Matsumoku Industrial
- Type: Private
- Founded: 1951
- Founder: Tsukada Satomi
- Defunct: 1987; 39 years ago
- Headquarters: Matsumoto, Nagano, Japan
- Products: Electric guitars, basses

= Matsumoku =

Japanese manufacturing company

Matsumoku Industrial was a Japanese manufacturing company based in Matsumoto, Nagano Prefecture, between 1951 and 1987 . Established in 1951 as a woodworking and cabinetry firm, Matsumoku is remembered as a manufacturer of guitars and bass guitars, primarily Aria, Aria Pro II, Westone, Westbury, Univox, Vantage, some Epiphone guitars, and over 100 other contract badge names .

==Beginnings==
In 1951, Matsumoku was founded as Matsumoto Mokkō (Matsumoto Woodworking) by Tsukada Satomi in Matsumoto, Nagano Prefecture, Japan. It was originally a woodworking business that specialized in building cabinets for Singer who contracted Matsumoto Mokkō to build sewing machine cabinets in a joint venture with Nippon Steel .

==Early Production Years, the 1960s==
In 1960 a new 1.4 ha factory was constructed in Matsumoto City on a 4 ha site . In 1963, production of guitar bodies and necks began as OEM for the Fujigen company. This continued until 1967 when reciprocal parts exchange and joint manufacturing of some badge names began between Arai Trading (Aria) with Fujigen who had built a new factory in 1966 1 km from Matsumoto. Early Aria badged guitars are confirmed as of 1965 with Univox production as of 1966 . In 1969 a new addition was built to the factory and the first confirmed Les Paul Custom copies were produced, ushering in the start of the so-called 'Copy Era' in Japanese guitar manufacturing .

== Middle Production Years, the 1970s ==
In 1970 the factory officially began production of Epiphone guitars and in 1971 the name change to Matsumoku Kogyo Co. Ltd. was made, with Kogyo translating as Industrial . The first half of the 1970s was dominated by copy model production of mainly Gibson and Fender models, but also some Rickenbacker and Mosrite copies for a couple years. The number of contract badge names accelerated and then declined by the mid 1970s.

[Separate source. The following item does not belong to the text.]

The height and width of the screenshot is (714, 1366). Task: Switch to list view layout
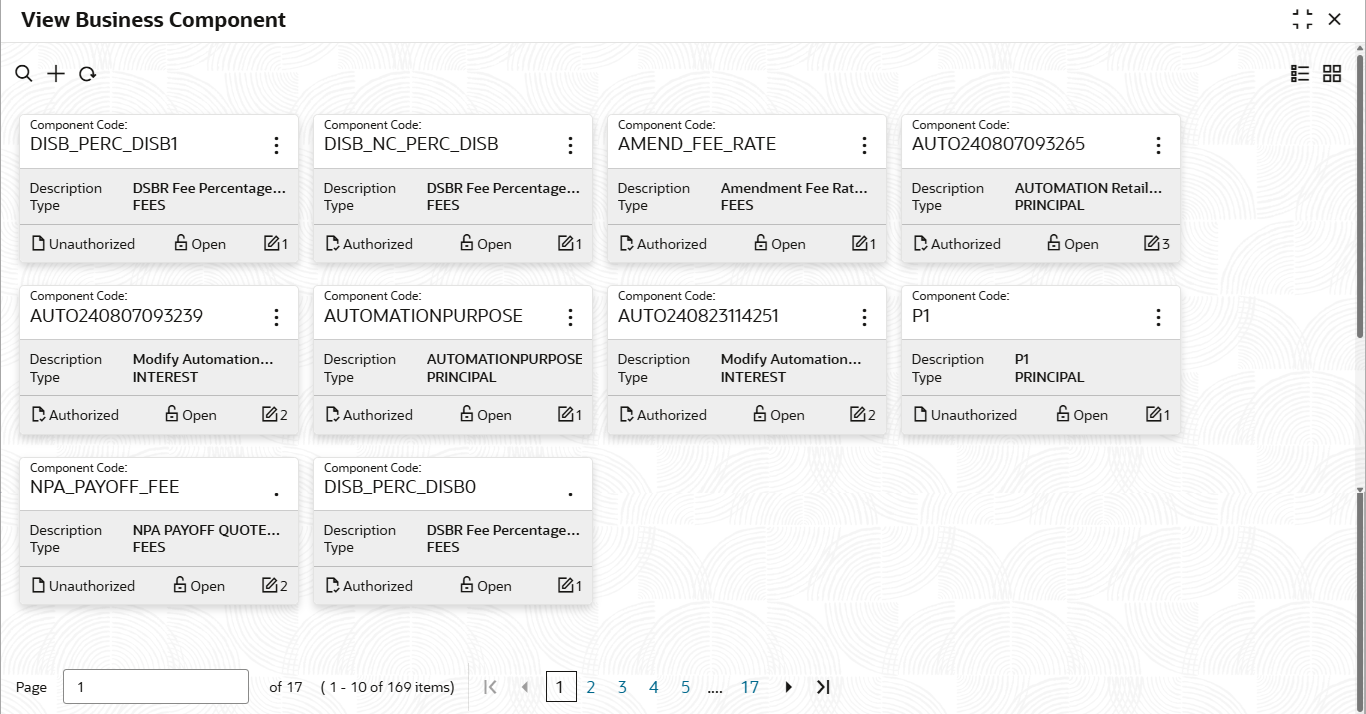(x=1300, y=73)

In 1975 the dominant brand name made by Matsumoku was Aria which underwent a name change and new marketing direction in 1976, newly branded as Aria Pro II . In 1977 the flagship electric guitar model of the new Aria Pro II line was introduced as the PE-1500, which was a joint venture Matsumoku assisted design . This was followed by the SB-1000 bass in 1978.

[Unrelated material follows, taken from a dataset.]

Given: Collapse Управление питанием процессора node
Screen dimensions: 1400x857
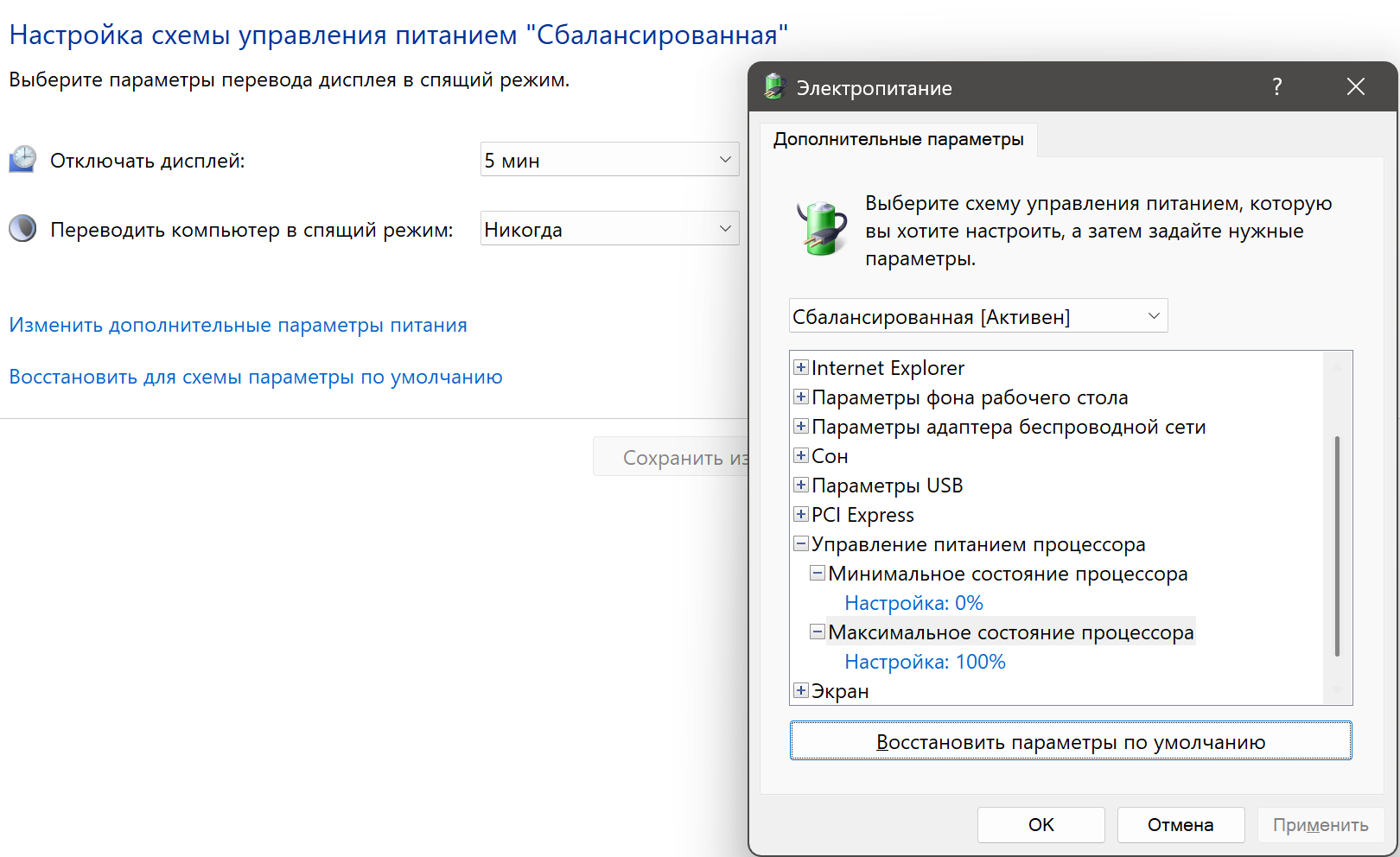Looking at the screenshot, I should click(x=801, y=544).
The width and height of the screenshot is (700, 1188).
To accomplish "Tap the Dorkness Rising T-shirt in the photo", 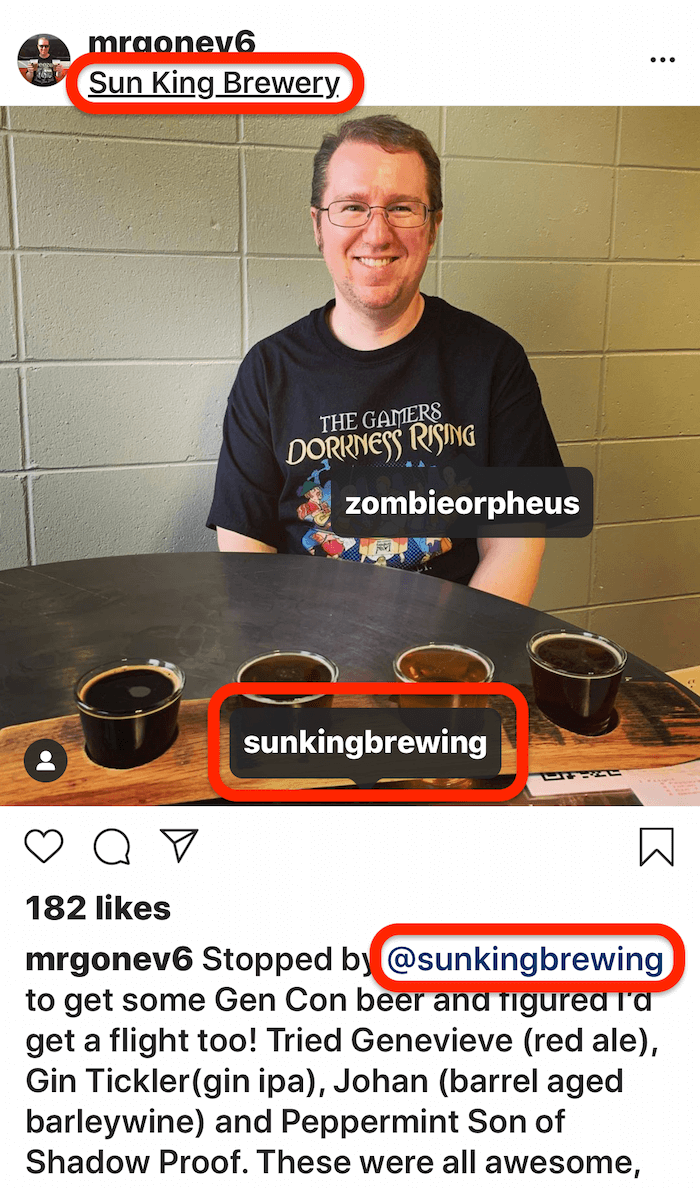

In 1975 Matsumoku acquired the Westone name and initially developed acoustic guitars followed by electrics using this name as an as in-house brand . Many contract badge names from the late 60s and the early 70s have left the market by the mid 1970s. By 1978 Univox production ended, Westbury had begun a couple years earlier in 1976, Vantage production began in 1979, and the first uncatalogued Westone electrics appear in 1979. The dominant brand in the late 1970s is Aria Pro II with dozens of models in production and a clear transition away from copy models being replaced by unique design models. Peak monthly production as of 1977 was approximately 10,000 guitars .

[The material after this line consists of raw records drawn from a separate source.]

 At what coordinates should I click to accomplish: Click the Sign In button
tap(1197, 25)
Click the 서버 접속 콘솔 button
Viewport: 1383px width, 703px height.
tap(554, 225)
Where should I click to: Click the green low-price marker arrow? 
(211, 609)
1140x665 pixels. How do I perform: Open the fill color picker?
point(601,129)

== Final Production Years, the 1980s ==
The early 1980s saw growth of the Westone name with formal availability on the retail market in 1981 . Monthly guitar production nonetheless had dropped to about 6,000 by 1981 . Westbury badged guitar production ended in 1982. The American distributor, St. Louis Music, engaged with Matsumoku for a short lived design collaboration with models available in 1984 badged Electra Westone (Electra being a name already owned by SLM). As of the mid 1980s the strengthening yen was impacting business and export numbers were dropping. Some factory land was sold to Matsumoto City in 1984 . Production numbers trailed off to 32,000 in 1985 (less than half of 1981 numbers) and through 1986 a final push to stay in business with new equipment added and accelerated order fulfillment was not enough to hold off dissolution by the start of 1987 . The Matsumoku factory property was sold to Matsumoto City and later developed into a public park, named Nanbu Park, which exists to present times. In 1991 a monument was built in the park to honor the legacy of the company and its employees.
==Aria==

The story of Matsumoku is highly aligned with the story of Aria guitars and parent company Arai Trading (or Arai and Company). No other badge name had as many models made at Matsumoku, and no other badge had as long of a business relationship with Matsumoku.

Shiro Arai founded Arai Trading in 1956 as an importer of classical guitars, sheet music, and strings . By 1960, Arai possibly had guitars made for export by Tokyo Sound and was importing Fender guitars and amplifiers, but details are vague for these early years . In 1963 Arai Trading established a relationship with Matsumoto Mokkō and instrument production followed soon thereafter . Originally badged Aria, a simple anagram of the name Arai, a copyright conflict with the Kawai company led to some use of the alternate names Aria Diamond and Diamonds (with an s), just Diamond, Arai Diamond, and just Arai, in the span of 1966 to 1970 . The most significant early models in the 1960s were the 1532 solid body and 1202 hollowbody, including variations thereof. These models were designed by Matsumoto Mokkō's chief designer Nobuaki Hayashi (aka H. Noble) .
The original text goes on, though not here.